By Francis Ben Kaifala Esq.
After having the opportunity to read the 126 page judgement of the Supreme Court in the Sam Sumana V. AG Matter, this is the summation of my humble opinion by way of review only:
The judgement of the Learned Justices of the Supreme Court is based on the legal faux pas that ‘if the Constitution does not say so, we (the SC Judges) think this is what should be done’. Basically, its ratio is that ‘what the law does not say you can not do, you can do’. That is in fact in most cases wrong as one can only do what the Constitution says you can do. In this case, the powers of the President ought to derive from the Constitution and not from metaphysics – it is limited by the Constitution, not beyond it. In other words, the SC judges made a new law rather than interpret what was before them – which, with respect, ought not be their business but that of Parliament.
To put this into perspective, since there are expressed procedures for the removal of the VP and the President or otherwise for the existence of a vacancy in either offices (Sections 50, 51, 49, 55) why import another means that does not exist and without precedent simply to fill a perceived void? That will be making new law (in the American Realist sense). If there is a deficiency in the law, to wit the absence of a stipulation as to what happens when the so-called “continuous requirement” is lost, judges ought not repose powers on someone (the president) who does not have such powers so as to remedy the anomaly. That will be outside their powers as interpreters of the law. They ought to declare it as such only, and leave parliament to do their job (i.e. rememdy the empass by a new law). The reasoning that the provision in Section 41 was continuous may be right but the conclusion that the President has powers to sack the VP is, with respect, incorrect. It is one thing for a vacancy to arise, it is another for who can effect the vacancy. In this case the Supreme court judges held that the President could effect the vacancy by sacking the elected VP rather than him having powers to take steps to fill the post as the constitution mandates. The best the SC judges could have said would be that by reason of the loss of the continuous requirement by the elected VP, a vacancy had arisen. Then, perhaps, the President would have been right to exercise his right to replace the VP as he is empowered to do under Section 54(5) of the Constitution in the light of that “vacancy”. It is erroneous to say he has powers to sack the VP as that would be ultra vires his powers – and in this case it is.
I must commend the Learned Justices of the supreme court for the clever analogy between “belonging to a party” and “citizenship” which stems from clever lawyering during the trial. I however respectfully contend that that particular provision relating to belonging to a political party is not a continuous requirement and equating it with citizenship is merely to exaggerate its use and create a bias in the minds of lawyers and citizens who feel strongly about citizenship (and many have been led to believe that they are right because of that rather emotional comparison). In deed, a sitting VP has to be a citizen but I do not believe that the framers of the Constitution intended that he has to remain a member of a particular political party so to remain in office. It is my humble view that once elected, the Vice president becomes a Sierra leonean and accountable to the entire Sierra Leonean Citizenry and not to any political party (be it the one which put him on the ticket to run or another). When the framers of the Constitution wanted Parliamentarians to remain members of political parties, they CLEARLY stated that a parliamentarian would lose his seat upon ceasing to be a Parliamentarian (See Section 77K of the Constitution). Even for citizenship, Section 77d Clearly makes a Parliamentarian lose his seat upon ceasing to be a citizen. NO SUCH CORRESPONDING PROVISION EXISTS FOR THE PRESIDENCY OR THE VICE PRESIDENCY. By the doctrine of Harmonious Construction, it would not be wrong to think that Parliament deliberately left it out so as to ensure security of tenure of those two offices.

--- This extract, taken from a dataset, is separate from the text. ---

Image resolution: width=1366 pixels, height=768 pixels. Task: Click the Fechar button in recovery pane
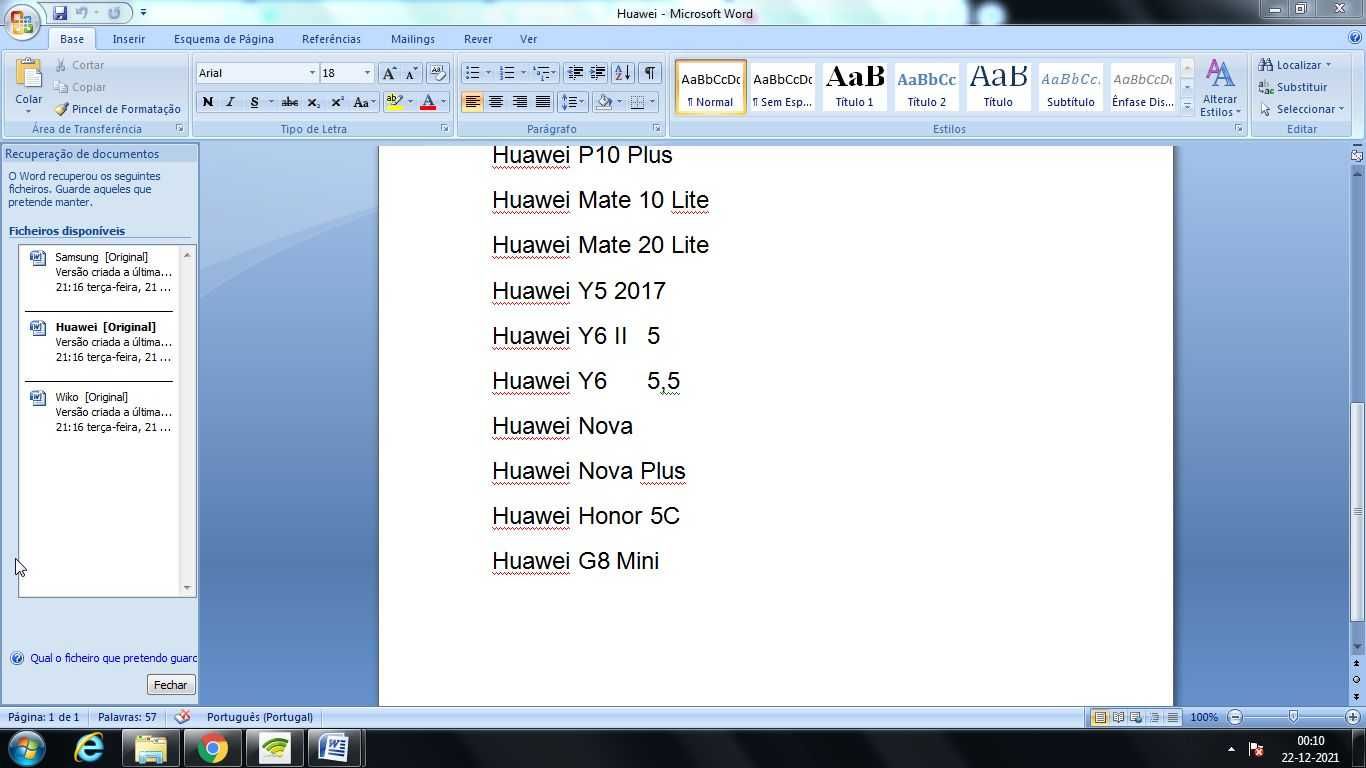[x=170, y=685]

In conclusion, the reasoning of the learned Justices (and they are all similar) that a vacancy had arisen may have merit (even if just for argument sake); but their conclusion that the President had “Supreme Executive Authority” (a rather vague expression in the constitution that confers no right or authority but merely entreats) to sack the VP is, with respect, demeritorious and unsupported by law. When that point was argued by the Learned counsel for the AG., I was expecting him to refer to some law that supports his point. I must say, with all due respect to him, that it sounded more logical than legal. Had the Learned Justices simply held that by the removal of the VP from a political party a vacancy had arisen (which I contend is also not the case), they would have been in stead justifying the appointment of a new VP rather than the “sacking” of the elected VP. What they ended up doing was to justify the sacking by the President of the elected Vice President which in my view did not back their reasoning but rather deviated from it.
I therefore recommend that this judgment be made to become a relic of history by our parliamentarians moving swiftly to amend the Constitution and override it or rather that the Constitutional Review Committee makes it a duty to close the door on it before it is too late. If that is not done, political parties and their executive will have more control over the executive than the citizenry – which will be unfortunate – and they can determine the tenure of a President and/or the Vice President who does not dance to their whims and caprices thereby making a mockery of the Supremacy of the People over party and undermine our already fragile democracy.